A-E Hash Function CodeChef Solution in PYTH

import sys
import math

M = 1000000007

rs = {}

def fn(An, En, V):
    global rs, M

    try:
        return rs[An][En][V]
    except:
##        if V < 0:
##            return 0
        if rs.has_key(An):
            if not rs[An].has_key(En):
                rs[An][En] = {}
        else:
            rs[An] = {}
            rs[An][En] = {}

        rs[An][En][V] = None
        if V < An:
            rs[An][En][V] = 0
        else :
            if An == 0:
                    rs[An][En][V] = 1
            else:                
                if An == 1 and En == 0:
                    if V == 0:
                        rs[An][En][V] = 0
                    else:
                        rs[An][En][V] = 1

        if rs[An][En][V] == None:
            vRemain = V - An
            s = (An + En) / 2
            cnt = 0
            for an1 in range(max(0, s - En), min(An, s)+1):
                cnt += fn(an1, s - an1, vRemain) * fn(An - an1, En - s + an1, vRemain)
            rs[An][En][V] = cnt % M
        return rs[An][En][V]
    
def main():        
    testCases = int(sys.stdin.readline())
    cases = []
    for n in range(0, testCases):
        An, En, V = sys.stdin.readline().split(' ')
        print "%s" % ((fn(int(An), int(En), int(V)) - fn(int(An), int(En), int(V)-1) + M ) % M)
 
if __name__ == '__main__':
    main()

A-E Hash Function CodeChef Solution in C#

using System;
using System.Collections.Generic;
using System.Linq;
using System.Text;

namespace ProgrammingContest.CodeChef.Contest.July_2011_Long_Contest
{
    class A_E_Hash_Function
    {
        const long mod = 1000000007;

        static Dictionary<int, long>[,] memo = new Dictionary<int, long>[51, 51];

        static Dictionary<int,long> rec(int A, int E)
        {
            if (memo[A, E] != null)
                return memo[A,E];

            memo[A, E] = new Dictionary<int, long>();
            Dictionary<int, long> res = memo[A, E];
            if (A + E <= 1 || A == 0)
            {
                res[A] = 1;
                return res;
            }


            int n = (A + E) / 2;
            for (int i = 0; i <= n; i++)
            {
                if (A < i || E < n - i)
                    continue;

                var d1 = rec(i, n - i);
                var d2 = rec(A - i, E - (n - i));

                foreach (var v in d1)
                    foreach (var u in d2)

_Excerpted data_
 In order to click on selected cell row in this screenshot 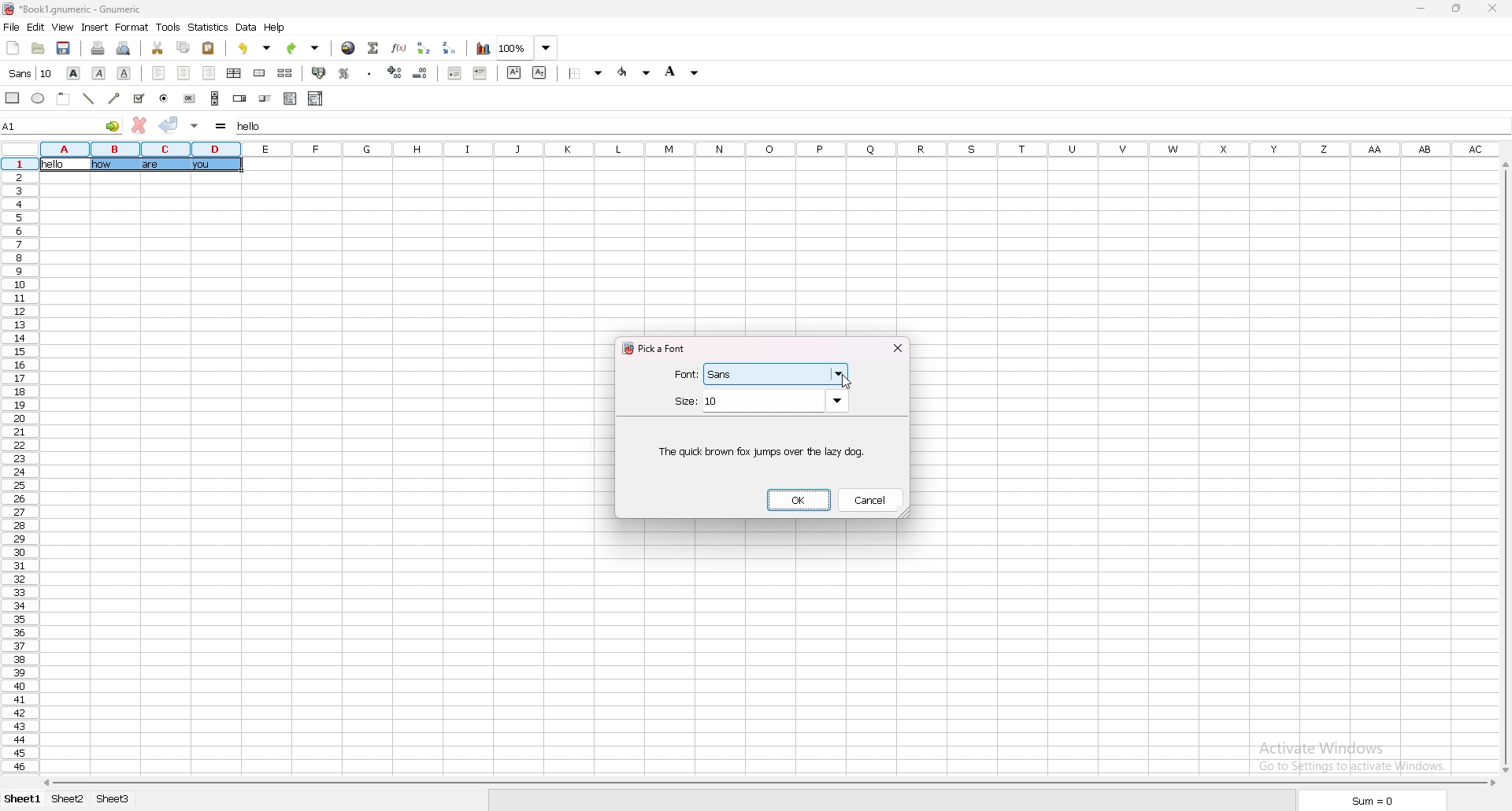, I will do `click(19, 164)`.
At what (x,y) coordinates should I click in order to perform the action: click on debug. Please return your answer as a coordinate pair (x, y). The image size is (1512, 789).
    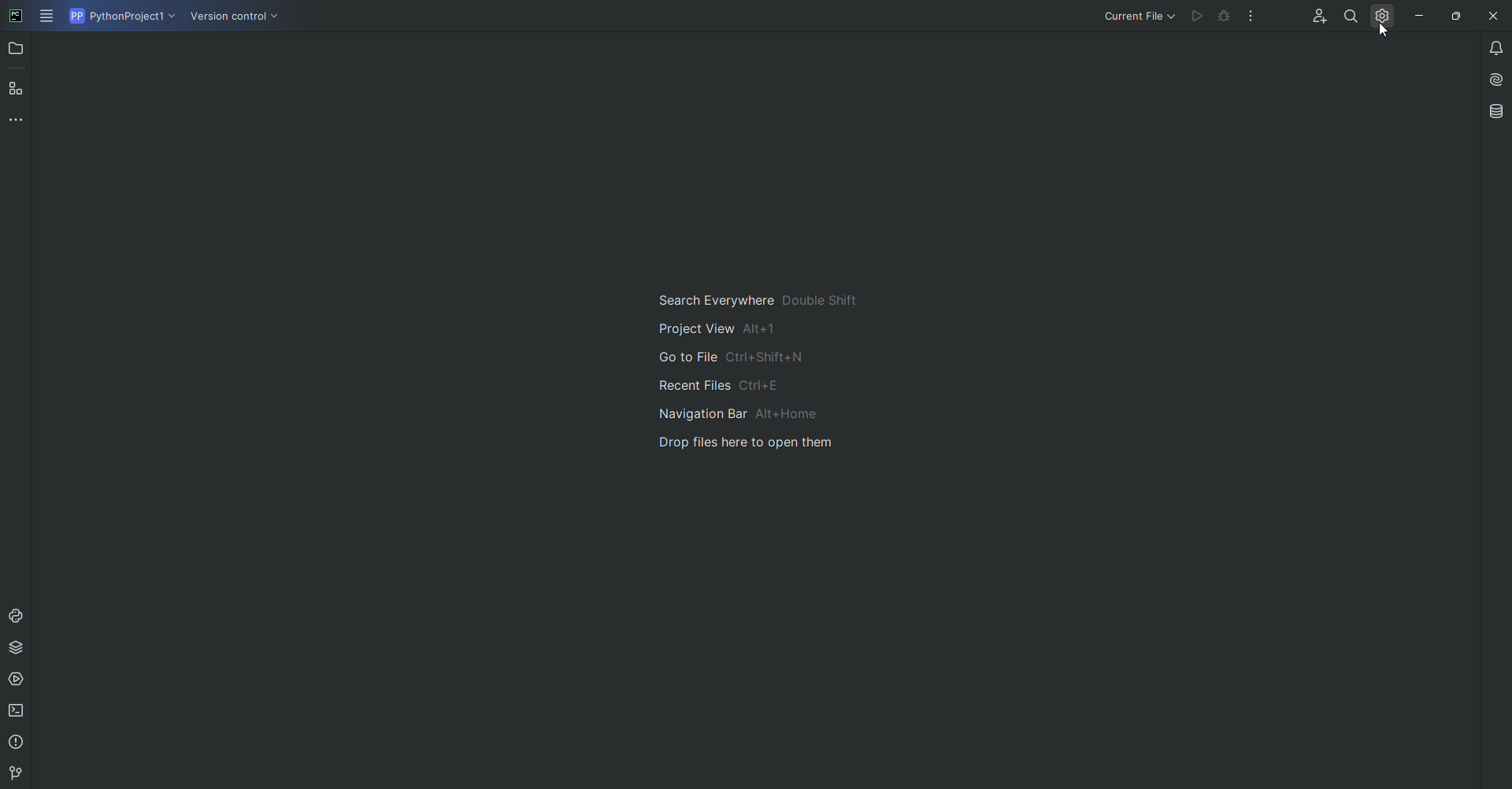
    Looking at the image, I should click on (1224, 18).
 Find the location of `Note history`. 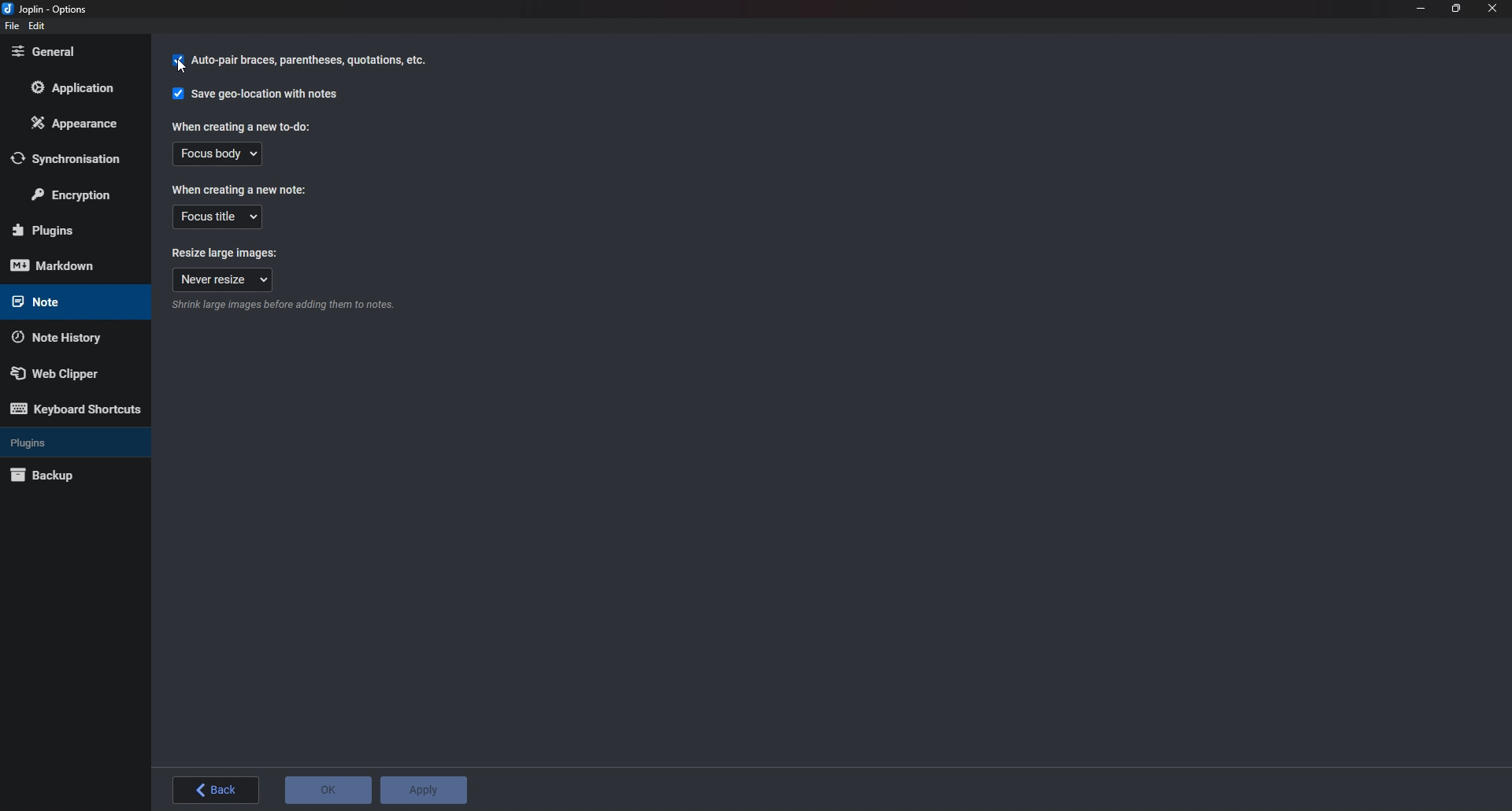

Note history is located at coordinates (66, 339).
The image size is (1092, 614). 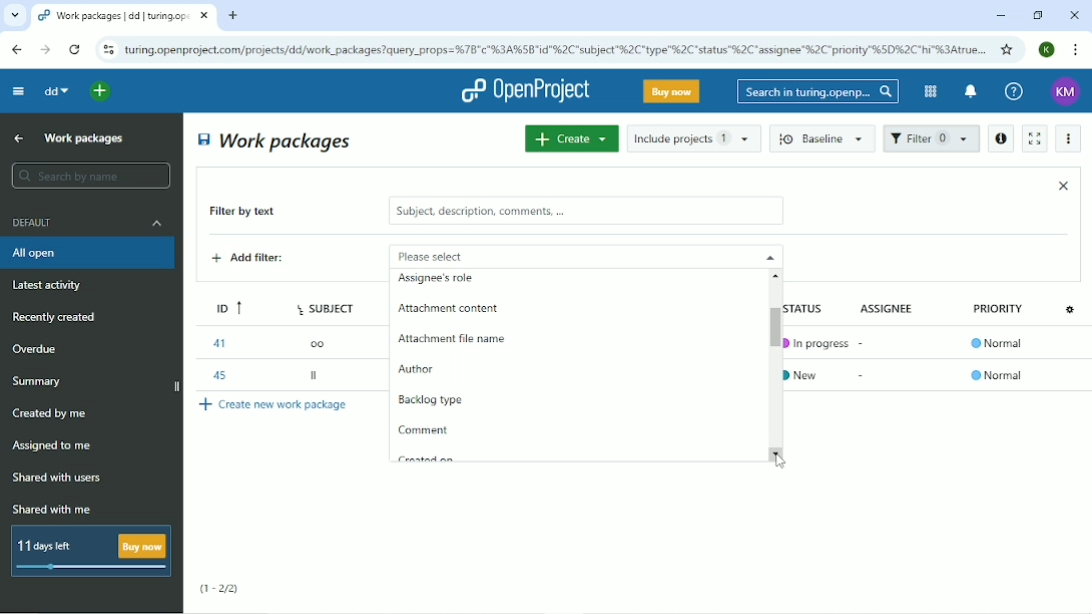 I want to click on 11 days left buy now, so click(x=89, y=551).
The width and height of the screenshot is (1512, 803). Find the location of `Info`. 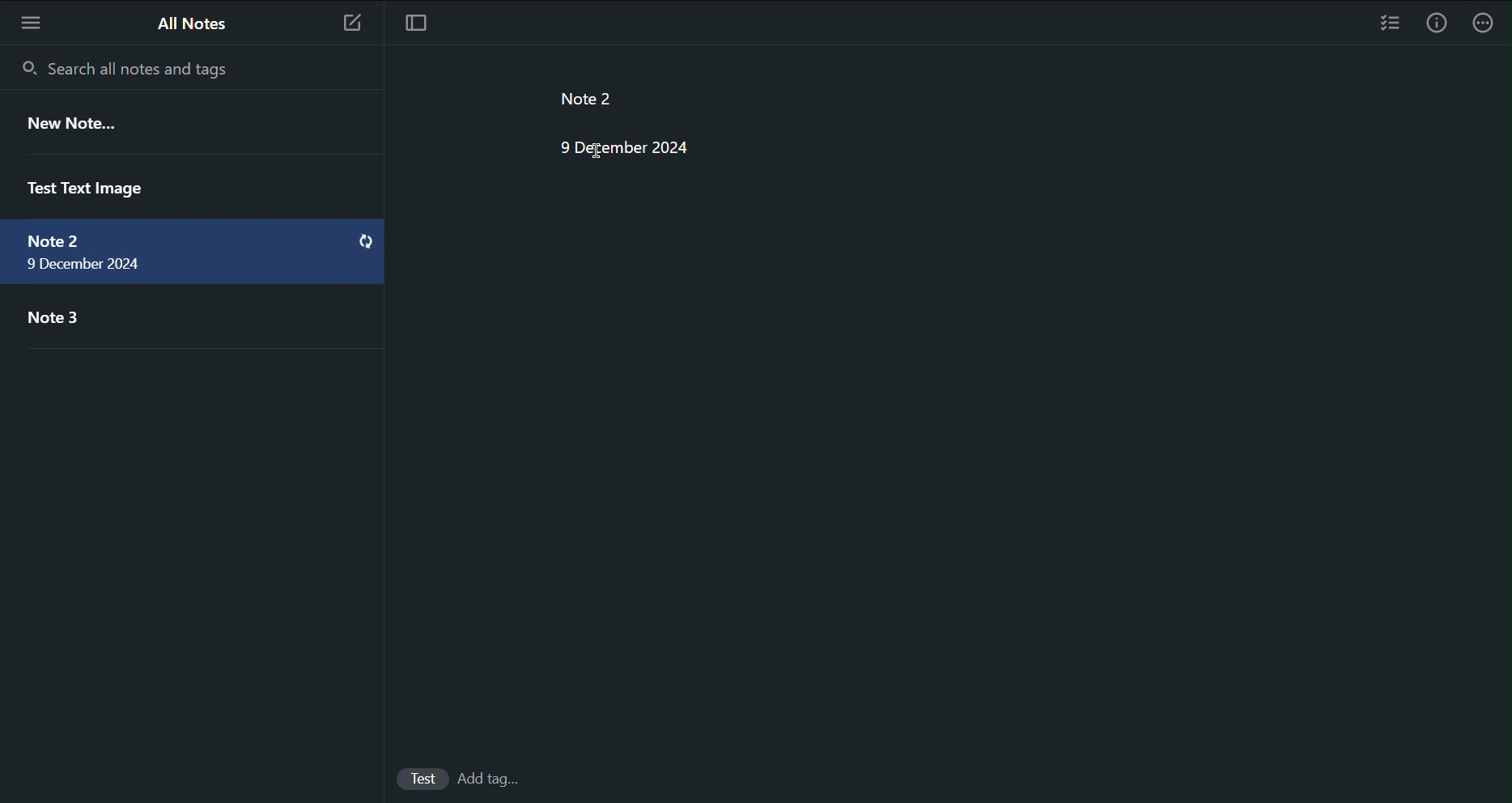

Info is located at coordinates (1437, 22).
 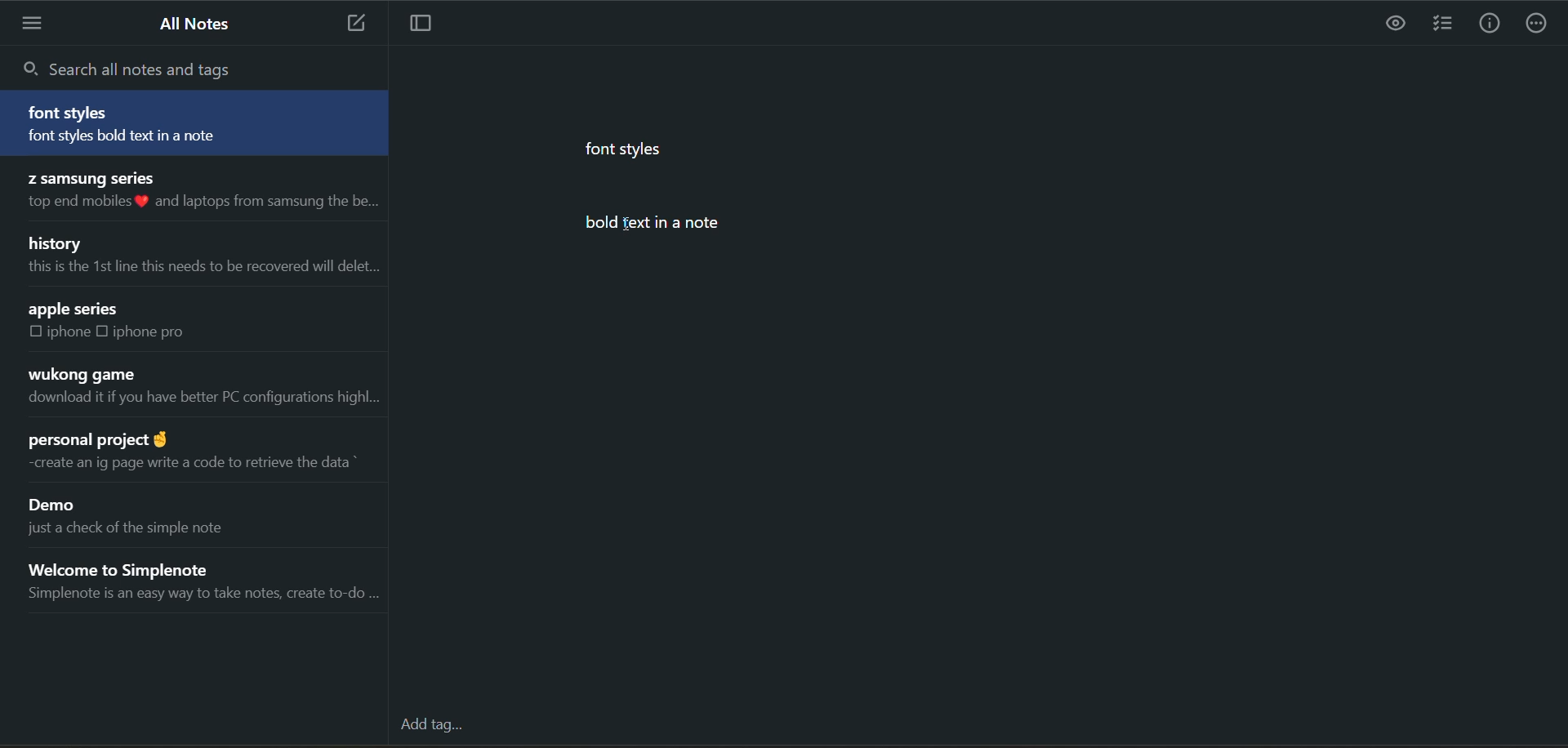 What do you see at coordinates (135, 67) in the screenshot?
I see `search` at bounding box center [135, 67].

_Exercise requirements_
In the A-E Hash Function solutions above, explain what the Python function fn returns when V is less than An, and why it returns that value.

_Task solution_
It returns 0. When V < An, the code stores 0 in rs[An][En][V]. That stored value is no longer None, so the recursive counting loop is skipped and fn returns the stored 0.